[Source records]
%%
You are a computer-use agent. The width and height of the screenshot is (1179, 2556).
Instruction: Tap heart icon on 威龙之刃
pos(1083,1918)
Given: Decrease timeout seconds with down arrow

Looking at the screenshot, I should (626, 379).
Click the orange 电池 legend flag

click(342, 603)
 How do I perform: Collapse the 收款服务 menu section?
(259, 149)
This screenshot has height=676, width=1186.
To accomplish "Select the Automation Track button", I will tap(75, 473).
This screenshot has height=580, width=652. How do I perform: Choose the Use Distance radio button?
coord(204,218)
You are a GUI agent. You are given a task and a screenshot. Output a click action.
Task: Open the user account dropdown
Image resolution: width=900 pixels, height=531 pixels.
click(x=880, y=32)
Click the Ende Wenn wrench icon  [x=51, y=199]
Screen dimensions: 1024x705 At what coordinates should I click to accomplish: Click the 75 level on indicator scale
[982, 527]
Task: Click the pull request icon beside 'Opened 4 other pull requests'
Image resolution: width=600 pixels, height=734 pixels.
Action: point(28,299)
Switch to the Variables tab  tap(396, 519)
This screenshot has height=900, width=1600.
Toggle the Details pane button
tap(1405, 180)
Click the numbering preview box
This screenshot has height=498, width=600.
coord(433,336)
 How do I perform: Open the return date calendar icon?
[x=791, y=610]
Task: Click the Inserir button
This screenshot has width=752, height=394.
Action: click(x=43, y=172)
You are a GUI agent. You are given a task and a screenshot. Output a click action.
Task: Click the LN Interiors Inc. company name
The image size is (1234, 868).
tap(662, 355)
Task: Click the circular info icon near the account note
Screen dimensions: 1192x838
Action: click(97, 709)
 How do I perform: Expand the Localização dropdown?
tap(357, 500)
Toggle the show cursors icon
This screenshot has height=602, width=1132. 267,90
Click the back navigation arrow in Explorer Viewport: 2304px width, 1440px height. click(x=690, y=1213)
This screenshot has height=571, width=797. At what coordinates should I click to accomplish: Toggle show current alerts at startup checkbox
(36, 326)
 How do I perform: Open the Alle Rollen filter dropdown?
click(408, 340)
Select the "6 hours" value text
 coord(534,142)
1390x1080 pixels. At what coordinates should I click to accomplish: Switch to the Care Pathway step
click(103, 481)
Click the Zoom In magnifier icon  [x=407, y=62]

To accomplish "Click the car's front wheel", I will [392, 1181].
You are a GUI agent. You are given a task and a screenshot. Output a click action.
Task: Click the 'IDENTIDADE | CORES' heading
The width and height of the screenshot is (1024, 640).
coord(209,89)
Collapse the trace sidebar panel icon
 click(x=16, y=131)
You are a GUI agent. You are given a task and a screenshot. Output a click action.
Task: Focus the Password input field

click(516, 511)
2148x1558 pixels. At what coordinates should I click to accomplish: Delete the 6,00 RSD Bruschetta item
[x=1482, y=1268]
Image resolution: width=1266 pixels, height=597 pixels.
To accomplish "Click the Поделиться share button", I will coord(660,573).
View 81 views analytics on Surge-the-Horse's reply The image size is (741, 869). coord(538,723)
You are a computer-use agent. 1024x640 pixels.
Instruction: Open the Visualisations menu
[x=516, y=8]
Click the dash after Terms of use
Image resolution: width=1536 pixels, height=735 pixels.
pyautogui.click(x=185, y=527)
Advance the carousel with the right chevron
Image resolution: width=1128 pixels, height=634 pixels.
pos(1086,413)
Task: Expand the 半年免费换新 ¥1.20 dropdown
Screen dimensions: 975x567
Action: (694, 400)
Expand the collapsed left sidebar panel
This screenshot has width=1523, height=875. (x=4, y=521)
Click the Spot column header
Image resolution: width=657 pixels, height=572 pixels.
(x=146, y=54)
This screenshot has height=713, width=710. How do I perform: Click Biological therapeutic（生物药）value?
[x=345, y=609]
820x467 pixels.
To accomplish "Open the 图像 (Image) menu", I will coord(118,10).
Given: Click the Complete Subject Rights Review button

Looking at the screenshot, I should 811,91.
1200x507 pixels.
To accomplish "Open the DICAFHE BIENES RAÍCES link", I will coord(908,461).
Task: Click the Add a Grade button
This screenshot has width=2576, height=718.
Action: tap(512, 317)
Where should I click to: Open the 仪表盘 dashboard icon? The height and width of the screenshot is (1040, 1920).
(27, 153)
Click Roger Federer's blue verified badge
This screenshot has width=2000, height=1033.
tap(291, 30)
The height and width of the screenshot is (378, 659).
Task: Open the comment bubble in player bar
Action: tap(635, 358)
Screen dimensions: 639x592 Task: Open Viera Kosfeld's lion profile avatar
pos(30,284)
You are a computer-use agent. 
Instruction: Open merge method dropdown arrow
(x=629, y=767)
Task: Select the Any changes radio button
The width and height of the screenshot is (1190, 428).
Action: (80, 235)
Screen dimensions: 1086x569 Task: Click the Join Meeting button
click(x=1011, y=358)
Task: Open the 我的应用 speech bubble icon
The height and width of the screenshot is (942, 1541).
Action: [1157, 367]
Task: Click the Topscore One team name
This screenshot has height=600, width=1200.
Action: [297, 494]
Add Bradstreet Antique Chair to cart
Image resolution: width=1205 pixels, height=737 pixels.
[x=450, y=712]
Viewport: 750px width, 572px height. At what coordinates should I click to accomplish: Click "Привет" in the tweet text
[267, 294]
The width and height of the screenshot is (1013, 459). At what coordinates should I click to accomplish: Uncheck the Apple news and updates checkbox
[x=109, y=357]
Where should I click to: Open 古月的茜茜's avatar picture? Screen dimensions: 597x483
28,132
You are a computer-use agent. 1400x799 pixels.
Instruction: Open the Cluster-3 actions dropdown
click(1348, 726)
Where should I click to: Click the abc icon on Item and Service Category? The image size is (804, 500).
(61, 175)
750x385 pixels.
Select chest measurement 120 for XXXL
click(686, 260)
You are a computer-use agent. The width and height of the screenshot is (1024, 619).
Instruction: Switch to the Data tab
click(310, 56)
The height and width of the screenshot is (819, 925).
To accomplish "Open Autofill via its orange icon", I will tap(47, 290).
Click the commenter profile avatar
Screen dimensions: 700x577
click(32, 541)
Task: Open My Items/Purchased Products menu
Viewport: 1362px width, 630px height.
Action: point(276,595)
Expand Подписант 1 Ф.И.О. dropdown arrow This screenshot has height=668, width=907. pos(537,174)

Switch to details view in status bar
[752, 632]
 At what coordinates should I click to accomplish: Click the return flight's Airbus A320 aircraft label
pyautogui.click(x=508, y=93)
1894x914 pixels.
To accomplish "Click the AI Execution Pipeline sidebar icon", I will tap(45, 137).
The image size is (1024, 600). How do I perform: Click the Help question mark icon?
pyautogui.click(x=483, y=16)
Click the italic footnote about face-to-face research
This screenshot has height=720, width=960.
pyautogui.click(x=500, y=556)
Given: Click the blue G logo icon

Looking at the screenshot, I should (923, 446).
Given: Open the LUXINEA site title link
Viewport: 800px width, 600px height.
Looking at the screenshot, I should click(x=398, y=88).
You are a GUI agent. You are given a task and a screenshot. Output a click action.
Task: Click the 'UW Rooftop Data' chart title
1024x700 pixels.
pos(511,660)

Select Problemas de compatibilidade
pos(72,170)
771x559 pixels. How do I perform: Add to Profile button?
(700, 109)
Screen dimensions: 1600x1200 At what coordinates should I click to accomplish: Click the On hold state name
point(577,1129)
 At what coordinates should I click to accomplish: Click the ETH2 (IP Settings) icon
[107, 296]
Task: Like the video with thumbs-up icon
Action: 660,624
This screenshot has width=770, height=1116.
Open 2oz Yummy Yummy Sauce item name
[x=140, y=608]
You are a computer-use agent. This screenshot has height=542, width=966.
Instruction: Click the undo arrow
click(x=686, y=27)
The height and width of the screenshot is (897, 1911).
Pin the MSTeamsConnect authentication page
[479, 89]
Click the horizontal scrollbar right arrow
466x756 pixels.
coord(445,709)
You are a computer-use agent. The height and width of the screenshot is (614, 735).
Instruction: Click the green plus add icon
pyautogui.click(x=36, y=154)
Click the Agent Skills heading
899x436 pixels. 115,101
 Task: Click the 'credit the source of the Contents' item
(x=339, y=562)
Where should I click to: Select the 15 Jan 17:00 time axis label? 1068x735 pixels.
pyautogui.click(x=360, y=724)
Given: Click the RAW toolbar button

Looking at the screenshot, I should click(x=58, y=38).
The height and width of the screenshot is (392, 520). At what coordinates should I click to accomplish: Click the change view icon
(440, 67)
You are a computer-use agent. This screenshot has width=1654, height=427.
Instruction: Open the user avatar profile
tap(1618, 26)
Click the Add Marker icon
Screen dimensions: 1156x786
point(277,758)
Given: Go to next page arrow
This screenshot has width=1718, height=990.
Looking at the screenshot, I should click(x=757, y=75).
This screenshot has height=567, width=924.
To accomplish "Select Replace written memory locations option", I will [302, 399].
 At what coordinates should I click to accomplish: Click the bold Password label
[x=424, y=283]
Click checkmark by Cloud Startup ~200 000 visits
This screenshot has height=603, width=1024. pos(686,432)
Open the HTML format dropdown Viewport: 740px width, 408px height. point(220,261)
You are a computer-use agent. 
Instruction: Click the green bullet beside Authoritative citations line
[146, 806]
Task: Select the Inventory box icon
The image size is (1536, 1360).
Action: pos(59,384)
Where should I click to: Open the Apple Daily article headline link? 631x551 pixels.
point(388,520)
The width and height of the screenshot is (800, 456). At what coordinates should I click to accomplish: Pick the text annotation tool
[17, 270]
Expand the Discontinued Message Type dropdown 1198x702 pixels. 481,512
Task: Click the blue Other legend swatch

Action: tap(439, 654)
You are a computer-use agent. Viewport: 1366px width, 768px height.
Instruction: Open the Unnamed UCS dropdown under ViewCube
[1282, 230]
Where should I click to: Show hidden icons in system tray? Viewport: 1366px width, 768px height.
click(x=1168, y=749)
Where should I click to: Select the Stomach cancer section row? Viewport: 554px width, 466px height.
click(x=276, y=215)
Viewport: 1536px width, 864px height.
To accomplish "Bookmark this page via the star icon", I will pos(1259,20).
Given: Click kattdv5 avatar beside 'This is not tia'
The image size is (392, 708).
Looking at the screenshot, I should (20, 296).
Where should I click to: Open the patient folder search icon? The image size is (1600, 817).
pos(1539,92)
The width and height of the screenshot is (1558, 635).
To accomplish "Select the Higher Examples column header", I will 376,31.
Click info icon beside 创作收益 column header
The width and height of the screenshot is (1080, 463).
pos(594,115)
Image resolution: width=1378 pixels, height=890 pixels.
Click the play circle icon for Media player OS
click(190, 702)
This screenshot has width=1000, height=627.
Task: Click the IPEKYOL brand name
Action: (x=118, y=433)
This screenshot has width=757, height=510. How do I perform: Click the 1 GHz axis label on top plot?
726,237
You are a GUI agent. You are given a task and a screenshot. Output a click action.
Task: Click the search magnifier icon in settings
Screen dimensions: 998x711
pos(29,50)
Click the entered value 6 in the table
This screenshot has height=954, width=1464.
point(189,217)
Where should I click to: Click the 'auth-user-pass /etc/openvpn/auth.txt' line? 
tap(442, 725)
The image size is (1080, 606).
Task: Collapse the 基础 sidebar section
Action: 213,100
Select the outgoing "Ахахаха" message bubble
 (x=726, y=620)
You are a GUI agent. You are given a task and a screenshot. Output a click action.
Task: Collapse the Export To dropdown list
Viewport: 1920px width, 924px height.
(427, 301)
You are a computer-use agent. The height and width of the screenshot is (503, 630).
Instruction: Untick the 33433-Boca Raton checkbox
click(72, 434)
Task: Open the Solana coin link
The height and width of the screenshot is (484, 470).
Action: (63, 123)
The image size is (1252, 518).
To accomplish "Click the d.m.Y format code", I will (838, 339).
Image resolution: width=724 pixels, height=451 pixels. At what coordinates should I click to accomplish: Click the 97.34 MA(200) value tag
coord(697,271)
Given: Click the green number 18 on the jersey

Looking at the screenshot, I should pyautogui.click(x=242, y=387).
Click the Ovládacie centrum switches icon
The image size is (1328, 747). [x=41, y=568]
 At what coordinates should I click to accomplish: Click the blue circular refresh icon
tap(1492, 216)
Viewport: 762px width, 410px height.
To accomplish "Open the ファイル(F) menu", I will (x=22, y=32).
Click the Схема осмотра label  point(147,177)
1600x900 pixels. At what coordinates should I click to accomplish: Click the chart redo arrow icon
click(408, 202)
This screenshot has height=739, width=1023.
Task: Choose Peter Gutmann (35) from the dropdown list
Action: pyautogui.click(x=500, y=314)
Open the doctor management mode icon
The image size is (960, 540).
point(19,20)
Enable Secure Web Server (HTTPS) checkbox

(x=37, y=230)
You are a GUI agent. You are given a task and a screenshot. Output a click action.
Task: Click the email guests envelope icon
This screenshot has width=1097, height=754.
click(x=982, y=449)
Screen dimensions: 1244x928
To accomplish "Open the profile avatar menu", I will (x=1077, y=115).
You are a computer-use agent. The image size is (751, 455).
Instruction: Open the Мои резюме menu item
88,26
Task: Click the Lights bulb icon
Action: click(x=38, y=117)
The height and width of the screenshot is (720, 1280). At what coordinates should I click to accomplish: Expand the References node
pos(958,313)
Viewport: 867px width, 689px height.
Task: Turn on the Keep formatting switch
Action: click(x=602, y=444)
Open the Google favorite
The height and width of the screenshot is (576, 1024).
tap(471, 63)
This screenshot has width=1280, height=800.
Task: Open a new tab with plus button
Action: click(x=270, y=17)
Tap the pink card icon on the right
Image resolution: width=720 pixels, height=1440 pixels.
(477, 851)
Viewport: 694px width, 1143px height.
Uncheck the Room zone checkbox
%%
Work order
For this exercise, output exactly the lines above from the line with "Where should I click to: Open the Apple" to the line with "You are a computer-use agent. Viewport: 1366px", counting both, and leave out the rest.

Result below
Where should I click to: Open the Apple Daily article headline link? 631x551 pixels.
point(388,520)
The width and height of the screenshot is (800, 456). At what coordinates should I click to accomplish: Pick the text annotation tool
[17, 270]
Expand the Discontinued Message Type dropdown 1198x702 pixels. 481,512
Task: Click the blue Other legend swatch

Action: tap(439, 654)
You are a computer-use agent. Viewport: 1366px width, 768px height.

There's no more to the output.